# Can't Get Smooth Cut with Disc Mower



## JimG

I have a John Deere 265 disc mower which I believe is the same as a Kuhn GM700. The mower is mounted on a dolly and I pull it with a Kubota 90 HP tractor (M9000). I use the mower to cut Bermuda grass hay – Coastal and Tifton 85. I have had the mower for four years now and I have never been able to get a smooth cut. It leaves random patches of uncut grass. Recently we cut some really heavy Tifton 85 that had gotten taller and more mature than normal because of wet weather delaying cutting it. The cutter made a mess. There is a lot of uncut grass or grass that is cut about half way leaving 8 to 10 inches uncut. I have tried everything to get it to cut better. I’ve tried mowing slow (around 4 mph). I’ve tried mowing faster (around 6 mph). I’ve been very careful to overlap passes and I make sure the blades are in good shape. Even with brand new blades it still leaves the field rough. When mowing I lower the mower mainframe to the ground via the dolly lift then I lower the cutterbar to the ground and put the tractor hydraulic control in float position. No matter what I’ve tried I still get a rough looking cut. My fields are a little rough in spots and sometimes we’ll have a few gopher mounds and fire ant mounds but even where the ground is smooth I don’t get a consistent smooth cut. There must be something I’m not doing right or something wrong with my mower or setup. If anyone has any suggestions or advice I would appreciate it. Thanks.


----------



## sedurbin

Not familiar with that exact cutter, but it almost has to be belt or clutch slippage.


----------



## NDVA HAYMAN

I'm with Sedurbin. There has to be something slipping somewhere. Are the areas that are rough in the same location? In other words, are the areas that are left rough the same on each pass that you make? Mike


----------



## country boy

I have a jd 260 mower ( same mower just older ) have found when the grass is thick I have to run the mower a little faster than 540 rpm about 600 make sure the belts arent slipping and mayby slow to 3.5 mph. I know it cut better on my 50hp than it does on my 85hp


----------



## JimG

No, most of the time it seems to be random and not necessarily in the same place each pass. There was one area my last cutting where the grass was extremely thick that it consistently didn't cut every pass. I have tightened the belts per the manual. Is there some other place where slipping could occur?
JimG


----------



## mlappin

Inspect the belts closely, if they are glazed, regardless of how tight they may be they can slip.
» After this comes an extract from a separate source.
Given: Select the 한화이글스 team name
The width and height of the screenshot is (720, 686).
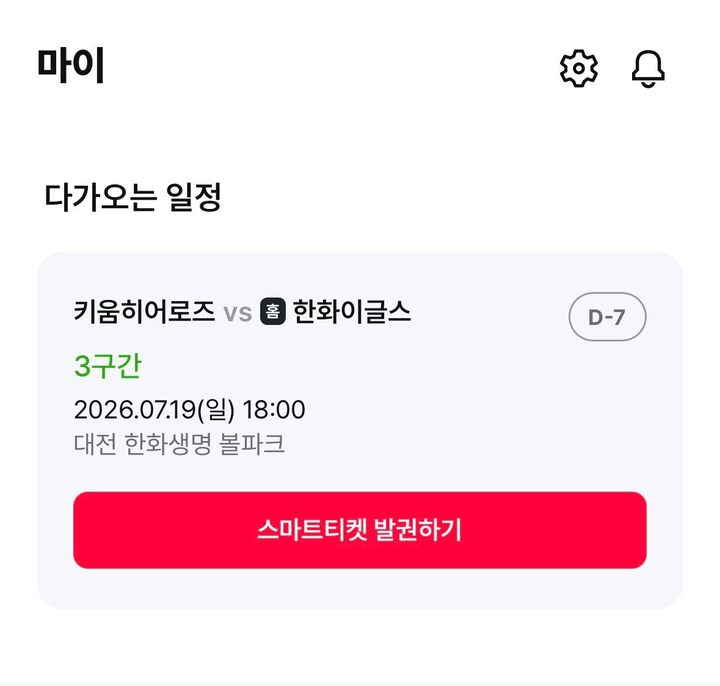Looking at the screenshot, I should tap(351, 312).
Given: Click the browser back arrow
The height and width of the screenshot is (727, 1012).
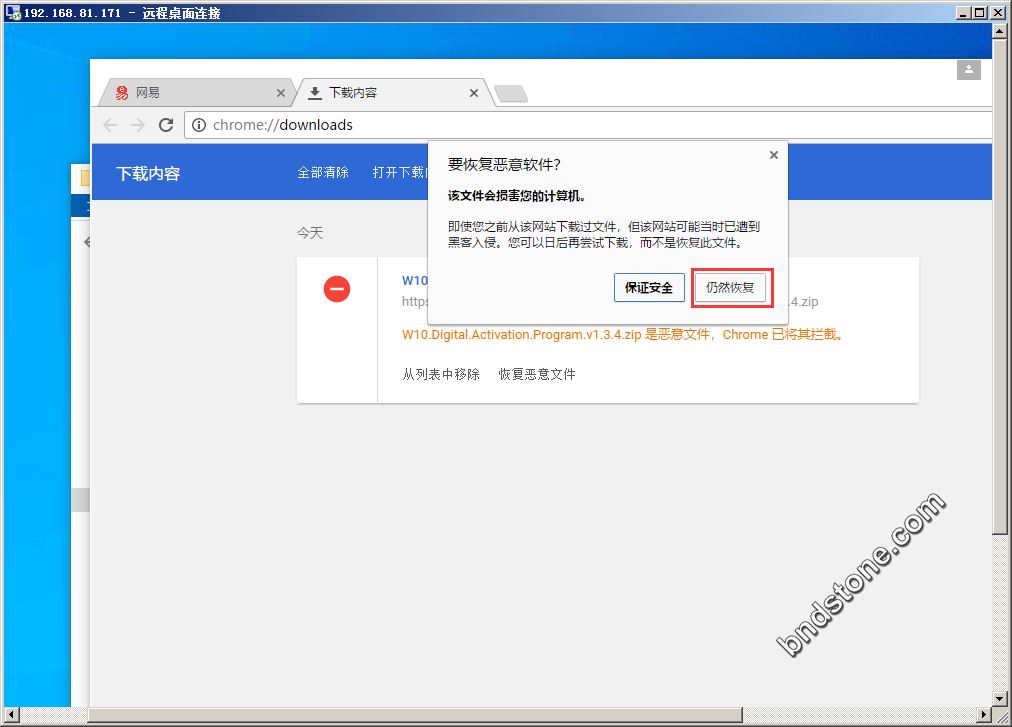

If the belts are glazed, replace with OEM belts as sometimes OEM belts have a slightly different angle on the sides or the height of the belt can be different. While a standard A, B or C belt may look the same as a OEM, sometimes their is a subtle difference and a standard belt just can't transmit the same power as a OEM belt.

Also look closely at how they ride in the pulleys, they should not ride in the bottom of the groove. If new belts still ride in the bottom then excessive belt slippage has worn the pulleys and they will need to be replaced regardless of what belt is used.


----------



## geiselbreth

put honey on belts also u might want to tilt the cutter bar over a little also u didnt mention if the hay was blown down both of my mowere miss a little if the hay is blown down krone 283 and 3200 easy cut vemeer 605 m jd 338 with hoelscher


----------



## JimG

geiselbreth said:


> put honey on belts also u might want to tilt the cutter bar over a little also u didnt mention if the hay was blown down both of my mowere miss a little if the hay is blown down krone 283 and 3200 easy cut vemeer 605 m jd 338 with hoelscher


On my last cutting some was blown down but I've had the problem of not getting a smooth cut before when it wasn't. Not sure what you mean about putting "honey' on the belts? I will try tilting the cutter bar and see if that helps. I've been running with the cutter bar level. Thanks for the reply.
JimG


----------



## NDVA HAYMAN

He was talking about putting honey on the belts to make them grab and not slip. Never done that and you should not have to if you have the correct belts. Still think something is slipping or maybe a bad bearing. Hard to tell. Is there a chance that someone could walk beside your mower and maybe see what's going on. I know it's not the safest thing to do but if you go slow, maybe someone can see something that you can't. That's why I work a lot of young hired hands. LOL. I run disc binds (JD) and mower conditioners and am not familiar with your particular mower. Mike


----------



## lewbest

Just a thought (untested; just a theory) you might run it a short distance in heavy grass & then (shut down of course) feel of the belts & pulleys & see if they feel hotter than you'd expect indicating slippage? Might feel of the bearing housings also for excessive heat?

Lew


----------



## Customfarming

Kuhn mowers do not cut bermudagrass cleanly and leave streaks all over the field even with brand new blades. We have tried running longer blades, tilting mower down, higher rpms, and speed but still the same result with out any improvement. We cut coastal, T-44, and T-85. This is why we are selling our kuhn mower. Our neighbors complain about the same thing and are going to krone mowers. You will be amazed at the difference with the krone mower than the kuhn.


----------



## kyfred

Have you replaced your knives, or check to see if they are on the right disc's. Make sure the arrow on the knives are pointing in the direction they are supposed to be traveling when the mower is cutting and make sure they are sharp. Also when we bought our Krone disc mower the dealer had installed a set of dome shaped knives that he said was for rough rocky ground. It didn't cut very good at all and if the hay was down it didn't want to cut at all. We put the regular knives on it that are directional and they cut good and the mower doesn't pull the tractor as hard as the dome shaped knives. Just a thought in case something is not slipping. Sounds like something slipping though. Good Luck


----------



## Bradbid

That's bugs the snot out of me to see uncut hay left in our fields. We've got the same mower and I have done the following to clean it up. It works good if I'm the one mowing hay. If you're talking about long leafless stems left in the bermuda, then slow your ground speed, and tip the mower further forward. It will make all the difference in the world. I never run over 540 rpms. Using a JD6310 tractor and the same mower, I run in C-1. I can't remember the mph. It takes longer, but the hay is all the same height when I get done. If you are talking about long green strips, parrallel to your tire tracks, then your mower is running too far to the side of the tractor for you to line your tire up on the bare ground.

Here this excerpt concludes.